** Opening RECORD EXTRACTS block **

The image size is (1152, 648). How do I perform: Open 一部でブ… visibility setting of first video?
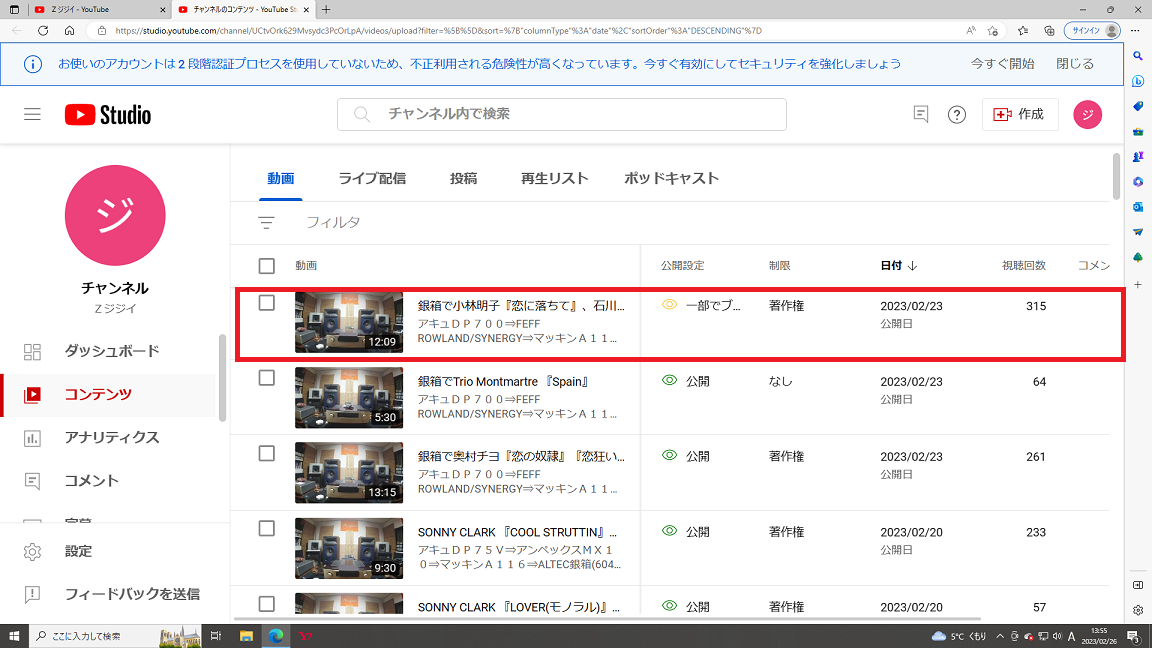(702, 306)
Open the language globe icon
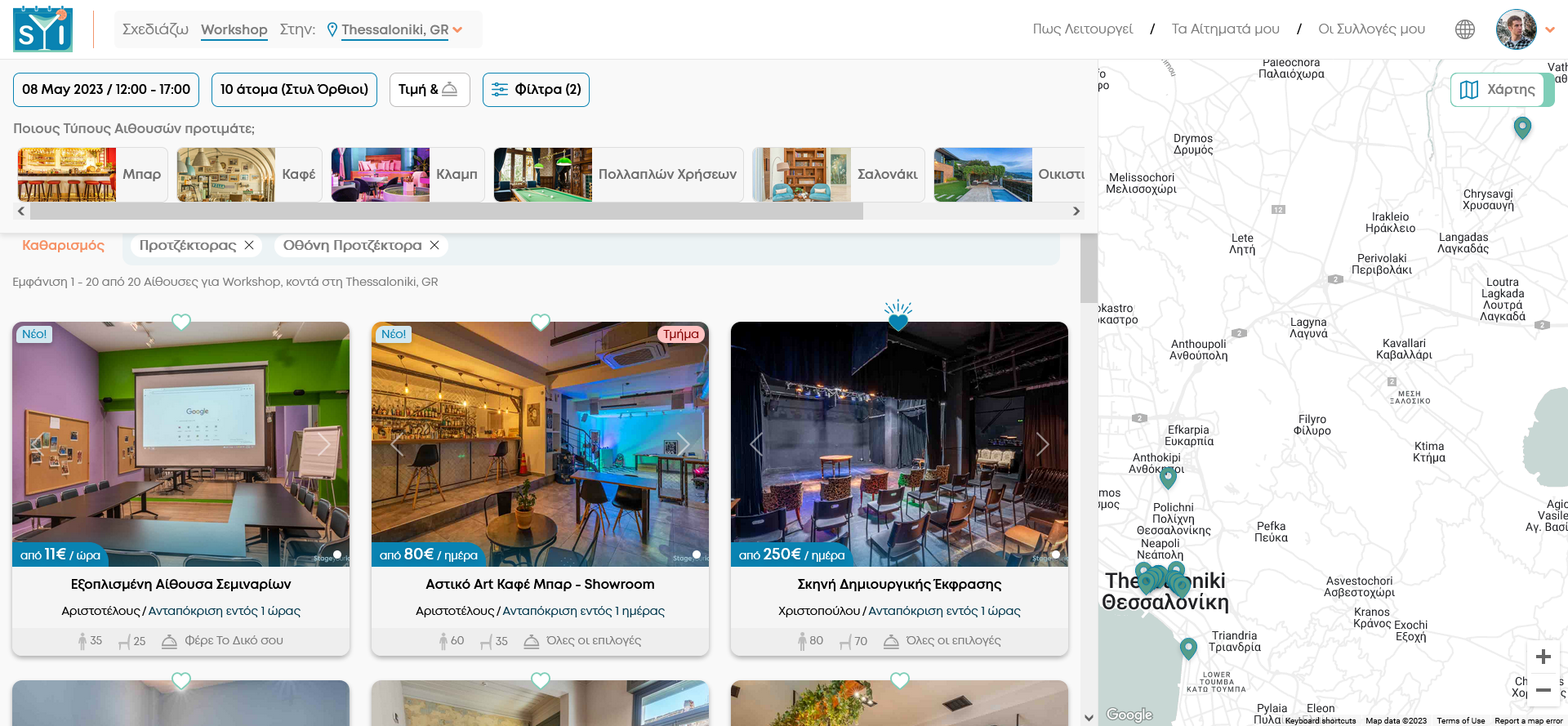Image resolution: width=1568 pixels, height=726 pixels. (1464, 29)
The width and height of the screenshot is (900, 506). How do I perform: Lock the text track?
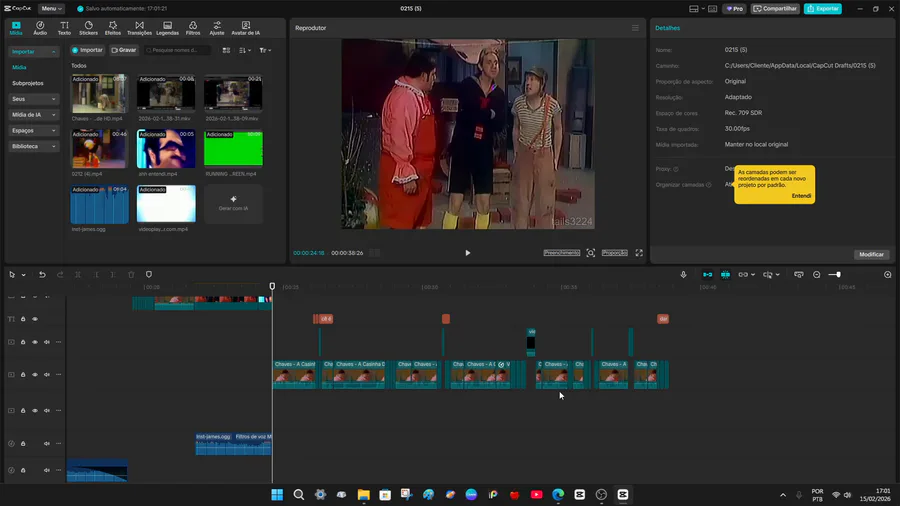tap(23, 319)
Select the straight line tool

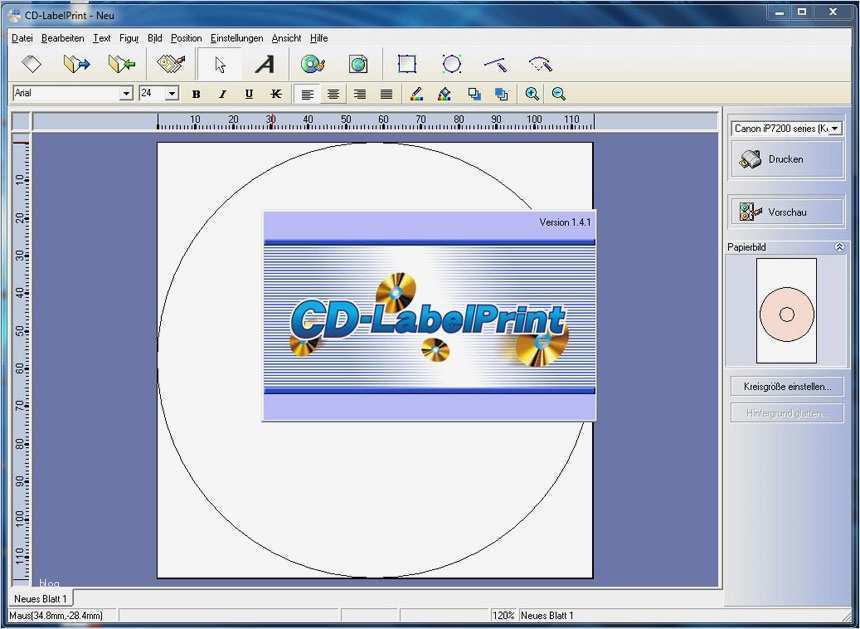(x=495, y=63)
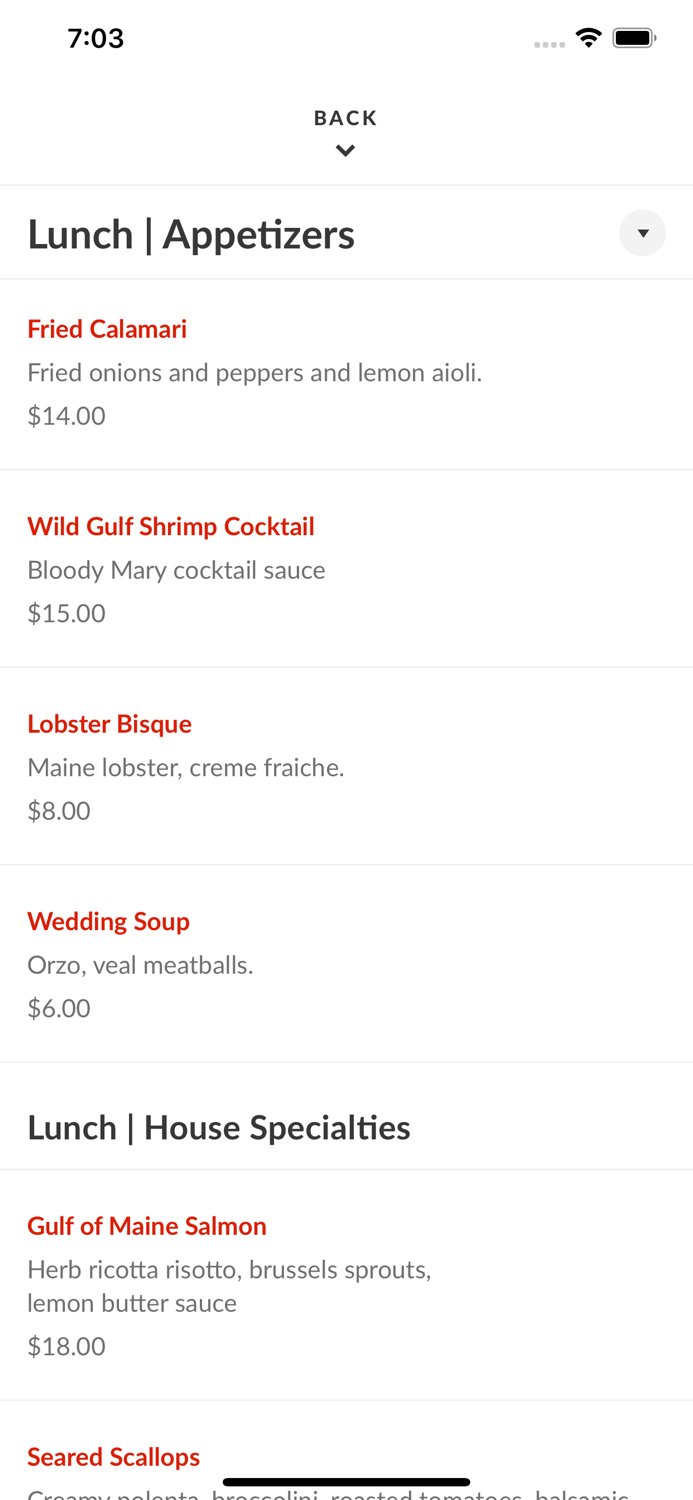
Task: Tap the $15.00 shrimp cocktail price
Action: (x=66, y=613)
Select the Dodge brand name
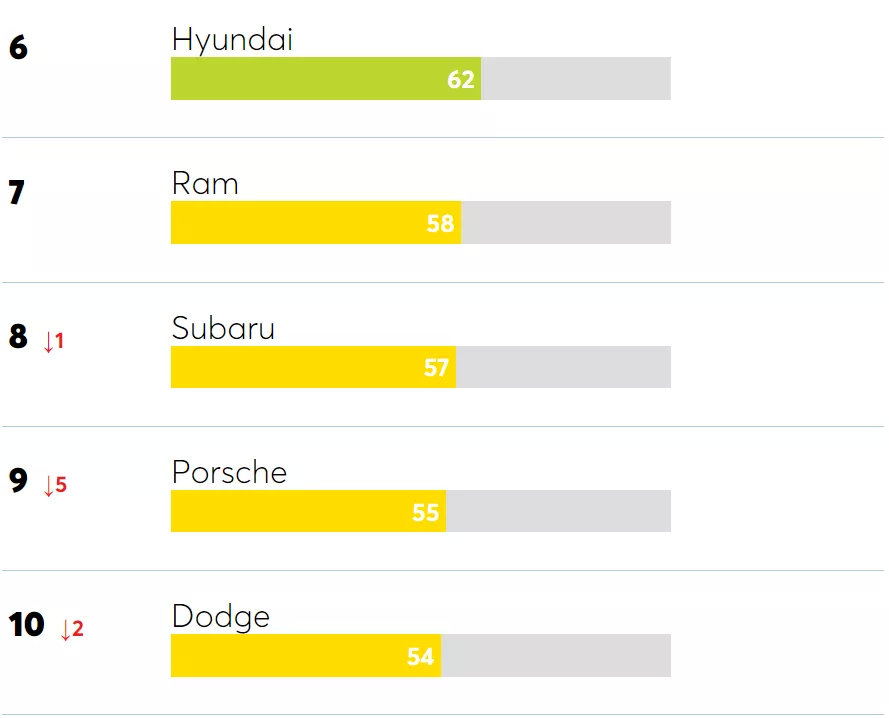This screenshot has height=718, width=889. [220, 616]
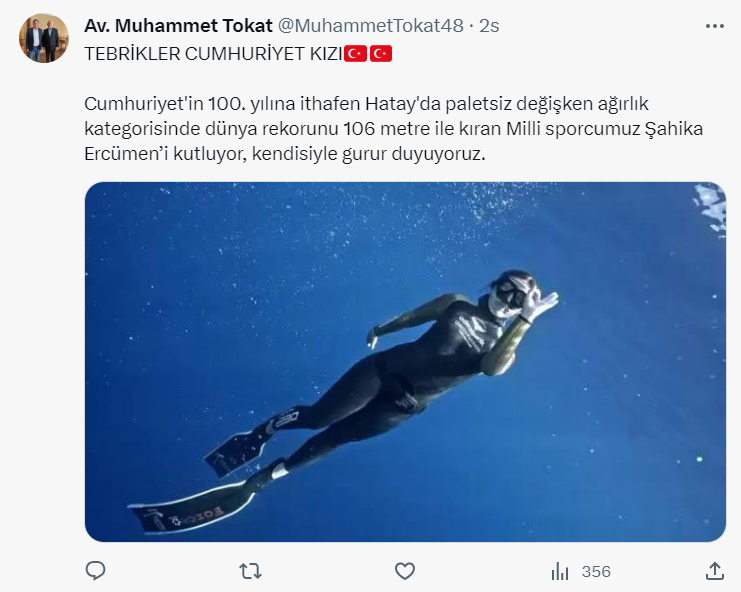This screenshot has height=592, width=741.
Task: Share the tweet using upload arrow icon
Action: (715, 571)
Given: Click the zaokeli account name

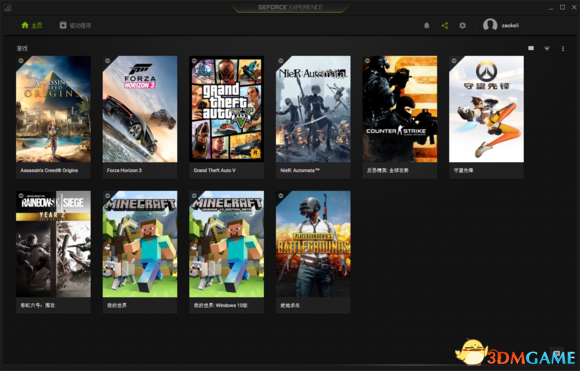Looking at the screenshot, I should (510, 25).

** Closing RECORD EXTRACTS block **

ASSIGNMENT: Print exactly, and only, the lines from the one with "Select the straight line tool" through the last line of the listing above. No pictures belong in the copy.

THE COMPLETED TASK:
Select the straight line tool

(x=495, y=63)
Task: Tap the $15.00 shrimp cocktail price
Action: (x=66, y=613)
Select the Dodge brand name
This screenshot has height=718, width=889. [220, 616]
This screenshot has height=592, width=741.
Task: Share the tweet using upload arrow icon
Action: (715, 571)
Given: Click the zaokeli account name

Looking at the screenshot, I should (510, 25).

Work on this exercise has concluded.